Skidding across the dirty floors, she slammed into a wall and took off for the front check-in. Light filtered in through the front glass, and she nearly cried in relief when she was able to run straight through the still-opened doors. Deads would be on her in fifteen seconds if she slipped, so she carefully thrust one foot in front of the other and booked it.
A hundred yards. Surely they hadn’t left yet.
Fifty yards. Surely she’d be able to see them from here!
Twenty-five yards. The iron woven gate was open, but all was black inside.
They weren’t there.
Not only that, but she was barreling toward a tunnel she didn’t know how to navigate. And a little moisture fear wasn’t going to keep the hungry monsters running after her from following her straight inside. She was leading them right into the dark where she’d be lost.
Something as solid as a stone wall caught her the moment she stepped into the pitch, and with a thunderous clang, the iron gate slammed behind her. She filled her lungs to scream, but Sean’s face flashed in the dim light, and she nearly melted into him.
Her breathing was shaky and labored and seemed to fill every inch of the tunnel space as the Deads reached the gate and stretched their hands through the bars in desperation.
“I thought you’d left,” she gasped. “I thought you’d left me here.”
Sean cradled the sides of her face and pressed his forehead against hers. “Never. I knew you’d get back to us.”
“To be fair, we did almost die waiting here for you,” Brandon said matter-of-factly.
The black rage Brandon’s treachery filled her with was more than she could handle. How could he even think of whining about the inconvenience she’d caused while trying to escape a psychopath and horde of Deads? One which the little twit had happily thrown her to. With a screech, she launched herself at Brandon’s stupid face.
“Ow, you’re hurting me!” he said as his back hit the tunnel wall.
“I think that’s the point,” Finn offered as she got her first good fist across his jaw.
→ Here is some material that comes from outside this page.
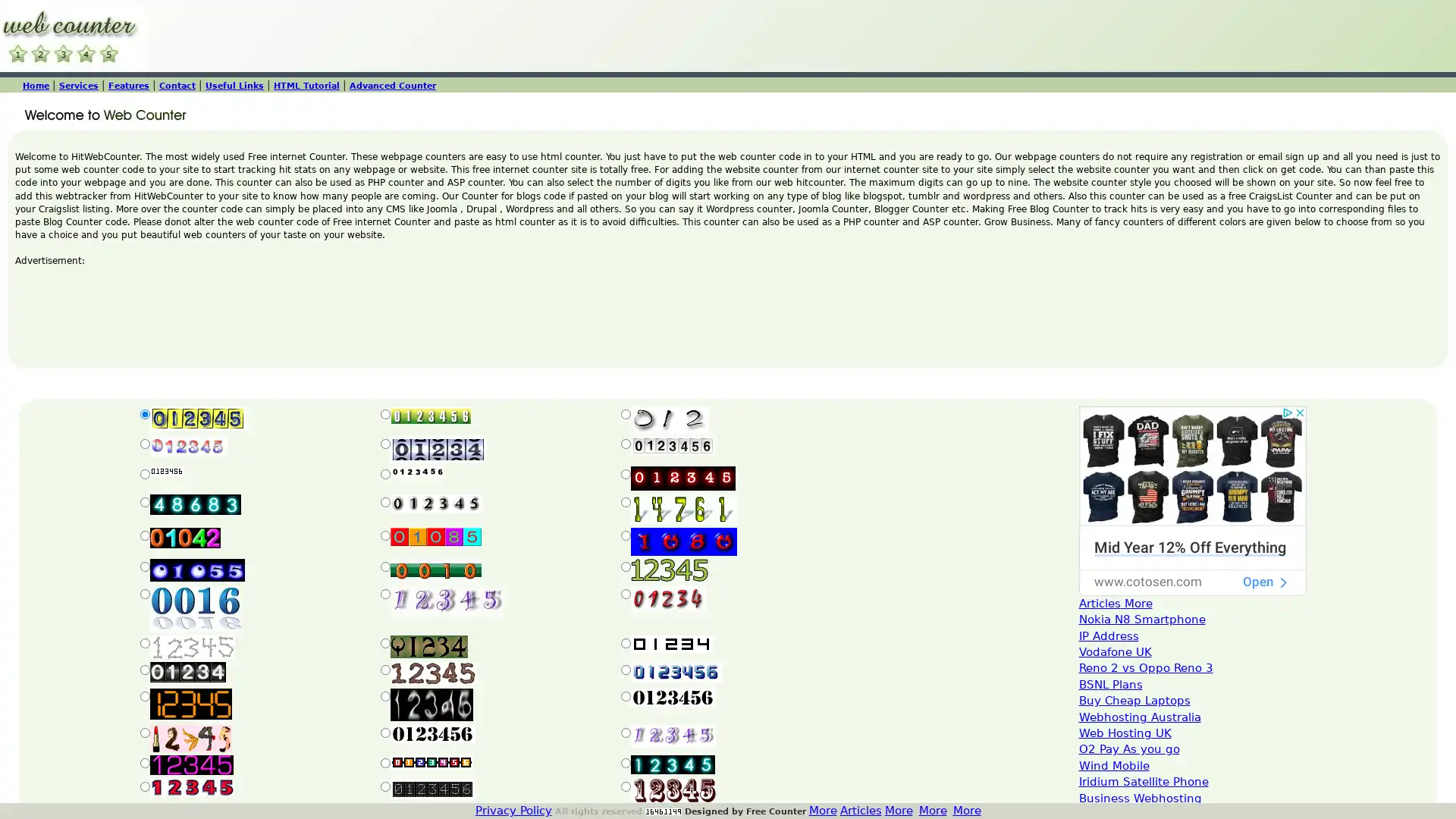 This screenshot has width=1456, height=819. I want to click on Submit, so click(671, 734).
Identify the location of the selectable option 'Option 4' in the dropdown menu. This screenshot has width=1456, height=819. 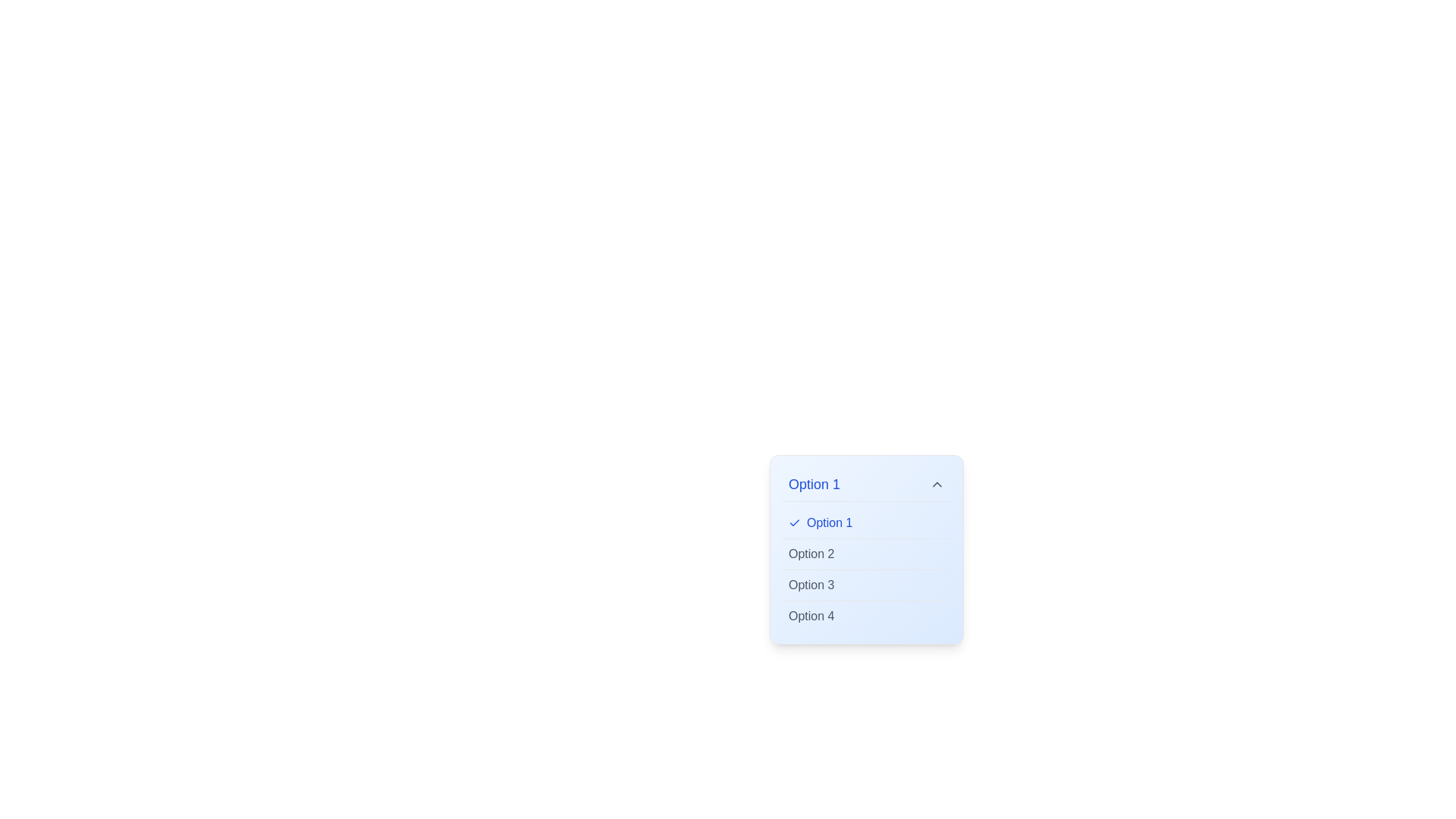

Punching someone sounded awesome in theory, but in actuality, it hurt like hell. The possibility that she’d broken her fist right in half seemed likely, which only added fuel to the fire that was burning her up. “You gave me to that man! Just traded me like I was nothing!” Her voice was becoming shrill, but so what? She hoped she burst his eardrums.
He held his mouth as if it would flop onto the floor if he let it go, and he glared at her with shocked disapproval. “You just hit a guy with glasses.”
“Well, looks like we’re both going to the fiery place after we die, now doesn’t it? Maybe we can share a room.” With that, she shoved him out of her way with her good hand and stomped through the slush down the tunnel. And damn those boys with their echoing chuckles. She could hear every wisp of their obnoxious amusement, which only enraged her more.
Sean had been slowly gutted as they’d waited for her. He’d sworn to have faith in people more, but battling his protective instincts to go back in there to save her, which would get every one of his team members killed, sat heavy in his stomach.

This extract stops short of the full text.